**Brief**
Find every line below that contains the word "Choose", and copy each one. Case counts.

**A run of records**
━━━━━━━━

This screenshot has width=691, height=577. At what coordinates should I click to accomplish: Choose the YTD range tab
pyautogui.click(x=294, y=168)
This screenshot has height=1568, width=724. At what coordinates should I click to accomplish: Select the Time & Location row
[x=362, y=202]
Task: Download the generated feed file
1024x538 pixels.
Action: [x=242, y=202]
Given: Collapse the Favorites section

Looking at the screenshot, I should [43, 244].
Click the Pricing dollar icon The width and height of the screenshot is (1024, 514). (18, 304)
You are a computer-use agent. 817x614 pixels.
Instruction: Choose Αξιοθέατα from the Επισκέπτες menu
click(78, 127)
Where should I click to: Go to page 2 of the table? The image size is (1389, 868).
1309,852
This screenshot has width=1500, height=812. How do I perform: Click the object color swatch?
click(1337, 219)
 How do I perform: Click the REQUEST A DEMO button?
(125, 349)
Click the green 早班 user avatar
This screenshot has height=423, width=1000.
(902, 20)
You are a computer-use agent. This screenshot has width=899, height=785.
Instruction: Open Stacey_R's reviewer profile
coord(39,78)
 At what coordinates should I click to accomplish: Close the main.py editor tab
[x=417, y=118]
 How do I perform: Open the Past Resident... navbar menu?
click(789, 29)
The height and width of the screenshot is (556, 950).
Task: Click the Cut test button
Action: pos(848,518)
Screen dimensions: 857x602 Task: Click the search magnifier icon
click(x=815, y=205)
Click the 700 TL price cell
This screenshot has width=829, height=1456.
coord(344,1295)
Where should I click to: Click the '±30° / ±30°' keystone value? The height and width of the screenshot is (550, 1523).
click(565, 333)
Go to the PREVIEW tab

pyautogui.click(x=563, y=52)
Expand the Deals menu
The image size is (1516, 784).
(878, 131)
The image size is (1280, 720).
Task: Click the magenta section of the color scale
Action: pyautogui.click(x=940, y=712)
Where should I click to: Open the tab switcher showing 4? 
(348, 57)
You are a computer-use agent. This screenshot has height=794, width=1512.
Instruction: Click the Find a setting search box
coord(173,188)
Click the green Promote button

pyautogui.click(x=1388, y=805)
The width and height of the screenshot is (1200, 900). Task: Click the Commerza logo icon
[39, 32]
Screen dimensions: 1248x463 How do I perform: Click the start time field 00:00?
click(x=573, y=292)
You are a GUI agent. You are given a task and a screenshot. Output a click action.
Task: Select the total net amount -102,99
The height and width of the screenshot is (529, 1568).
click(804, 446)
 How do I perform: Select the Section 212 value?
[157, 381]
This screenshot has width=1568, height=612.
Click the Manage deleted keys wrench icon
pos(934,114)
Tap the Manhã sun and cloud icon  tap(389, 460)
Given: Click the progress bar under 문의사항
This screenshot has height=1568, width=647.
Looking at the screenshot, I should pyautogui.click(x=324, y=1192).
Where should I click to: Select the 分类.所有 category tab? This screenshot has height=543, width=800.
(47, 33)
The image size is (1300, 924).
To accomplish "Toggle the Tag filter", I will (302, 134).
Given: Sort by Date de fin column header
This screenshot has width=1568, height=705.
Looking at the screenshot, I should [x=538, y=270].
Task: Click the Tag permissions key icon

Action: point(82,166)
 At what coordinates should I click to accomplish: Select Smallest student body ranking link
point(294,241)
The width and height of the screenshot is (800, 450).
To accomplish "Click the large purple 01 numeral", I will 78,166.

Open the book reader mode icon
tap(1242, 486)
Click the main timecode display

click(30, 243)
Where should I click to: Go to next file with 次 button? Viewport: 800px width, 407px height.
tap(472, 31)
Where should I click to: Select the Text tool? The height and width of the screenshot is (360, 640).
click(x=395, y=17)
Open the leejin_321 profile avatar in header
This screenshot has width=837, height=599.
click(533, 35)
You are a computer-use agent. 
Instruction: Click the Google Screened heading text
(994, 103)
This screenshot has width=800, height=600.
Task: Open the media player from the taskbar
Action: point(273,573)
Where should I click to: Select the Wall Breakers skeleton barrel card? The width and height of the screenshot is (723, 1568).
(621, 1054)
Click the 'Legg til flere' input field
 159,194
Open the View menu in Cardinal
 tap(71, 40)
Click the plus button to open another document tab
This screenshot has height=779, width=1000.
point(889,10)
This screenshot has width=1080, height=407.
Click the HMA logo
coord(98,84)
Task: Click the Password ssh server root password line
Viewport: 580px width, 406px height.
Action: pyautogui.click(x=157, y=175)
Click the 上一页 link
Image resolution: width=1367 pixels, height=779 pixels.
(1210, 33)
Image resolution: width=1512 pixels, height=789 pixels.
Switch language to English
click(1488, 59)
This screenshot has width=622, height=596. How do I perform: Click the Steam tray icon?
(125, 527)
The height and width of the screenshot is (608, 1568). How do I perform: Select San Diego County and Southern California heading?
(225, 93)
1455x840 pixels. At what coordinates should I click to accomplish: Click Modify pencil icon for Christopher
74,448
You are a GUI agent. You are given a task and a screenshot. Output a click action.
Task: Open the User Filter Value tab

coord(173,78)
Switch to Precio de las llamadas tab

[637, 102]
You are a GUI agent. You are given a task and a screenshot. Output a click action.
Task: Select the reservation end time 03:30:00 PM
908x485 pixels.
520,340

━━━━━━━━

**Solution for this exercise**
This screenshot has width=691, height=577. At what coordinates should I click to accomplish: Choose the YTD range tab
Instruction: Choose Αξιοθέατα from the Επισκέπτες menu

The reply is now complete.